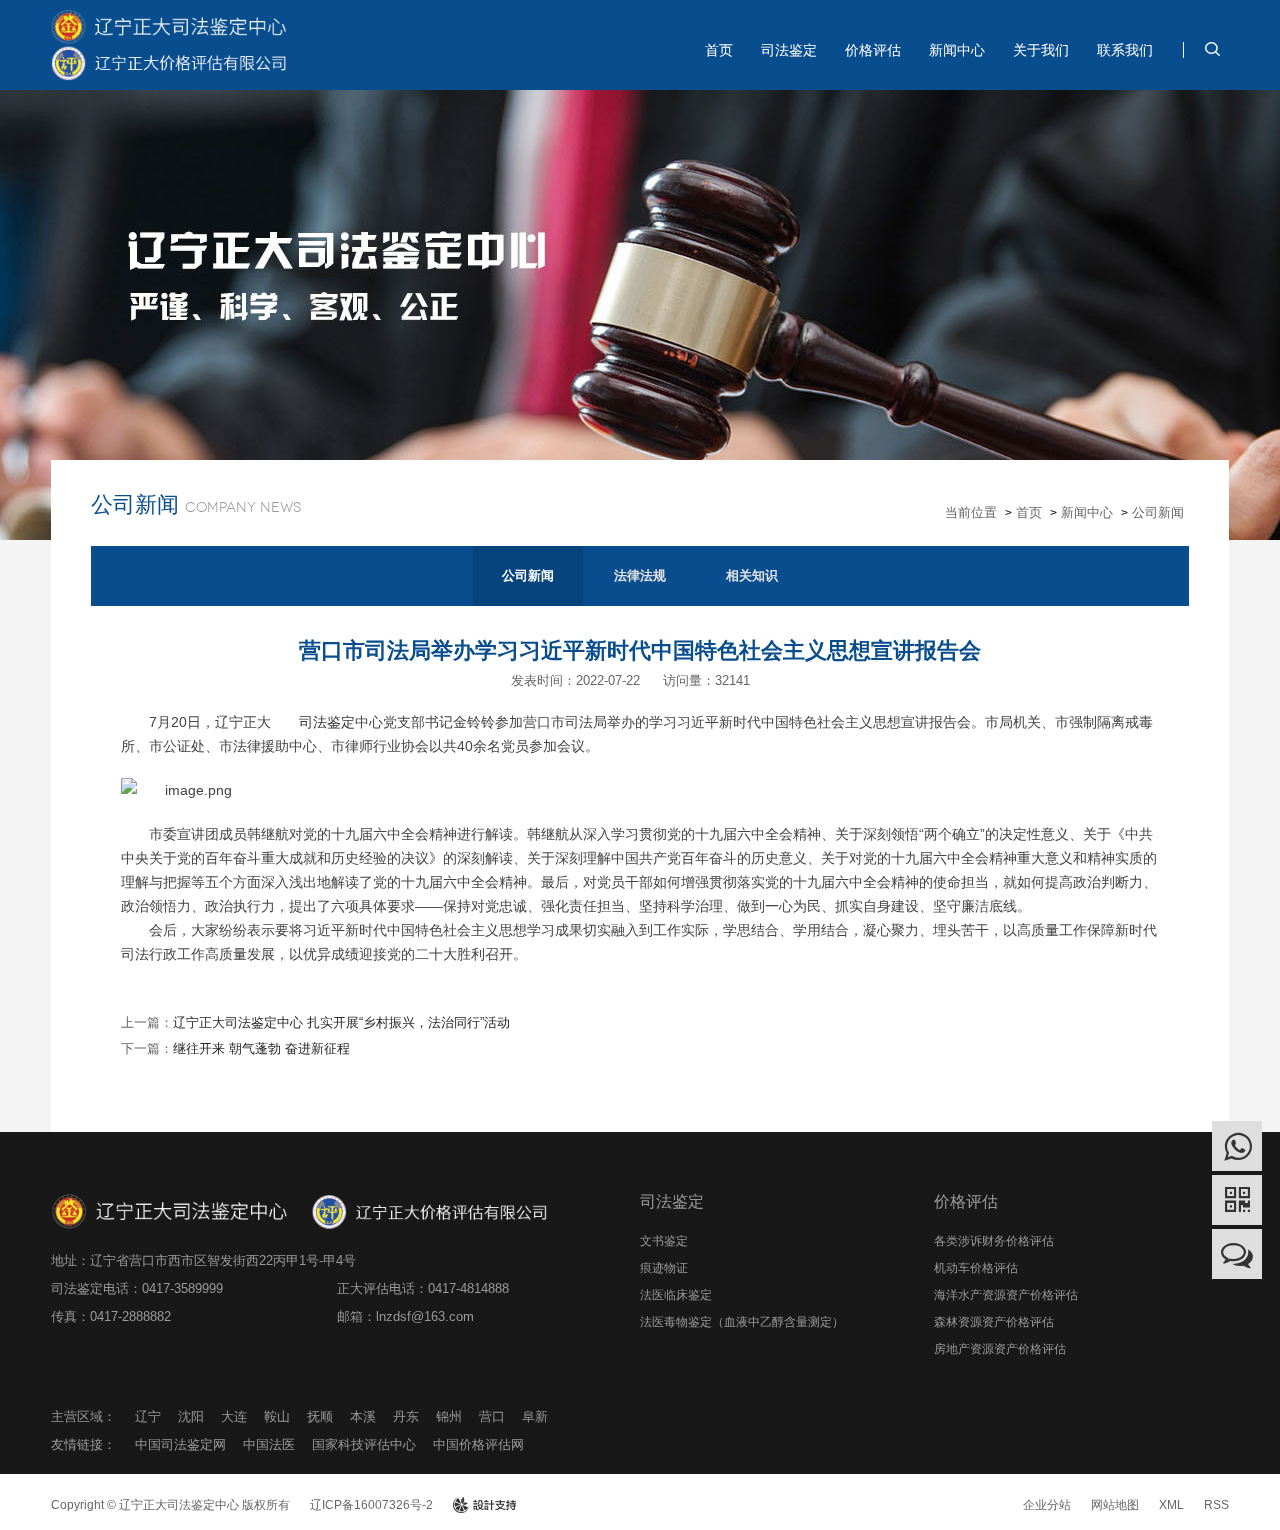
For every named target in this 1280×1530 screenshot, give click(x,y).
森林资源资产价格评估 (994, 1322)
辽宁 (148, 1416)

---

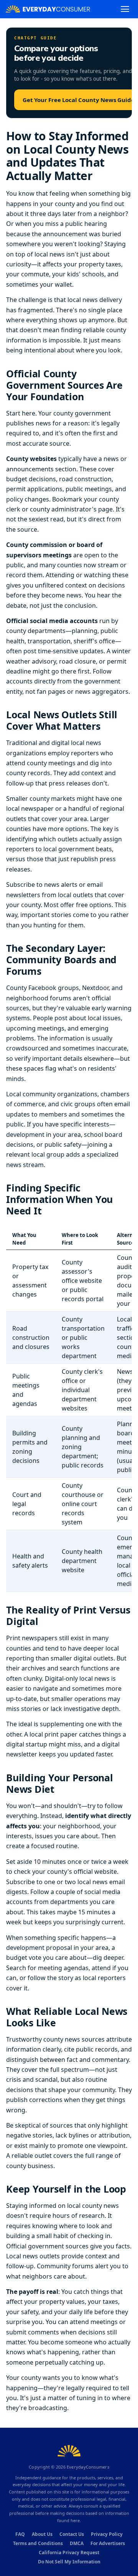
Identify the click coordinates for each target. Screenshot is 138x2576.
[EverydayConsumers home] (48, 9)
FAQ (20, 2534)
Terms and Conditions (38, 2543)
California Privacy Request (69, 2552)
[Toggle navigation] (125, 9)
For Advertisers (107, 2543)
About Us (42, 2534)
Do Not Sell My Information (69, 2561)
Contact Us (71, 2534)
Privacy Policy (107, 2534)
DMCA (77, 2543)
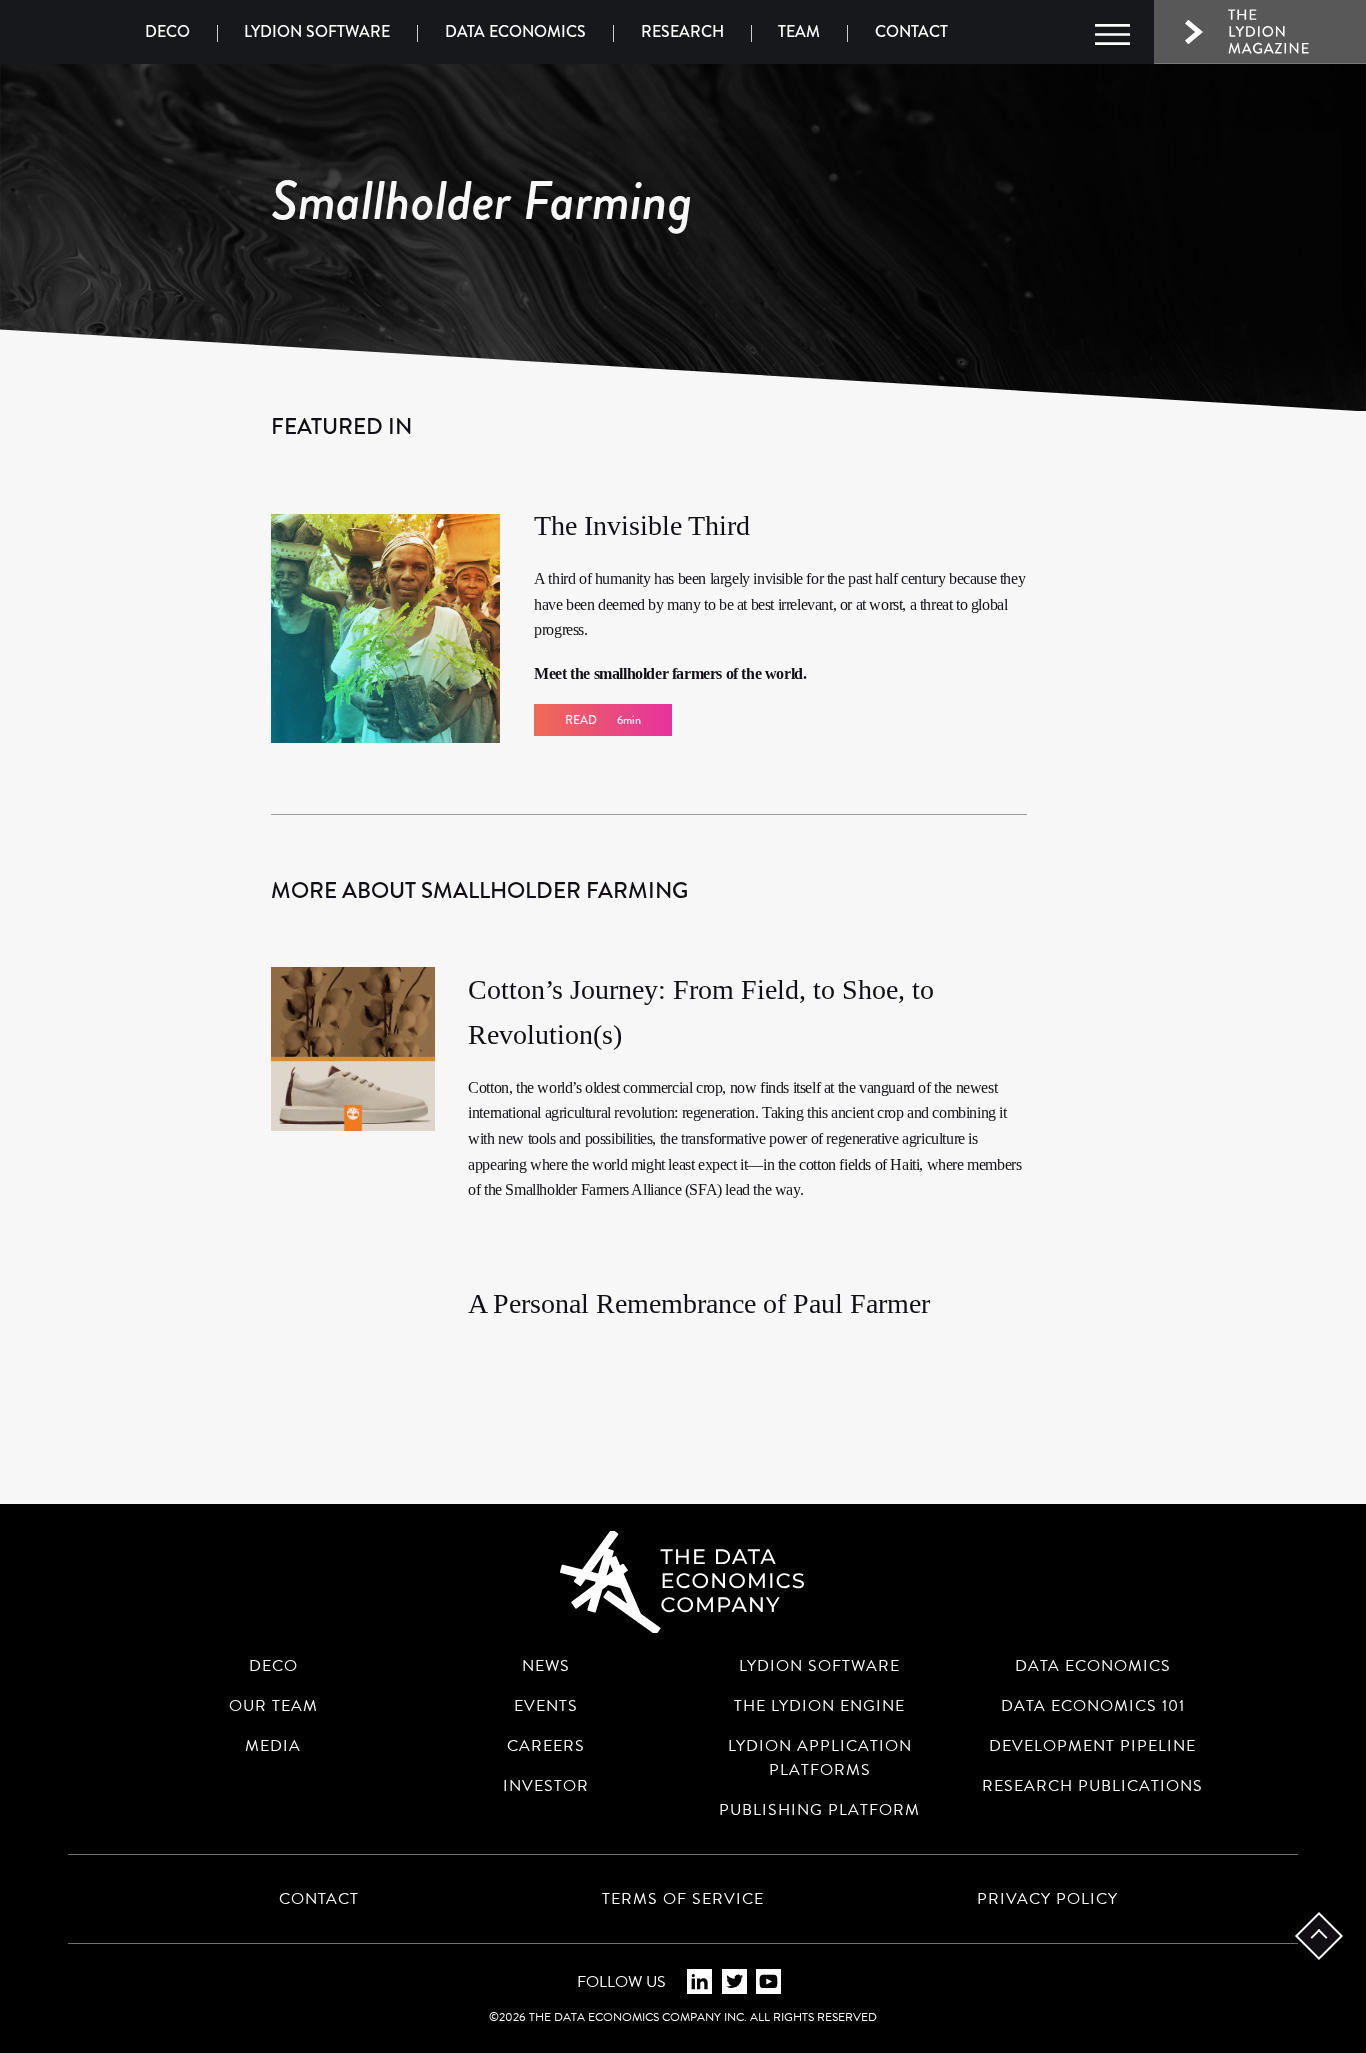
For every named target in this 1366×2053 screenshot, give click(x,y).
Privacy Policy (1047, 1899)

---

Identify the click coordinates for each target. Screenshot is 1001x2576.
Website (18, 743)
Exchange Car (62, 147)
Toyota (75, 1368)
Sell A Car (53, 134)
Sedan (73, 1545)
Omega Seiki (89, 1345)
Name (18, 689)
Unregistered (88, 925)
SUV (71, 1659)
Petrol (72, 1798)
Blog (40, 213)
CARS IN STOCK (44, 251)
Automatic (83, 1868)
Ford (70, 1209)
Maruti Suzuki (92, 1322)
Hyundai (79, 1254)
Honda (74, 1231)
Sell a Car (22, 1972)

> Task goal: Lines that contain the string "target" should be copied from the material above.

> Task response:
For every named target in this 1280×1530 screenshot, give click(x,y).
Identify the click coordinates for each target. Screenshot is 138x2576.
For every named target in this 1366×2053 screenshot, give click(x,y).
Identify the click coordinates for each target. Screenshot is 1001x2576.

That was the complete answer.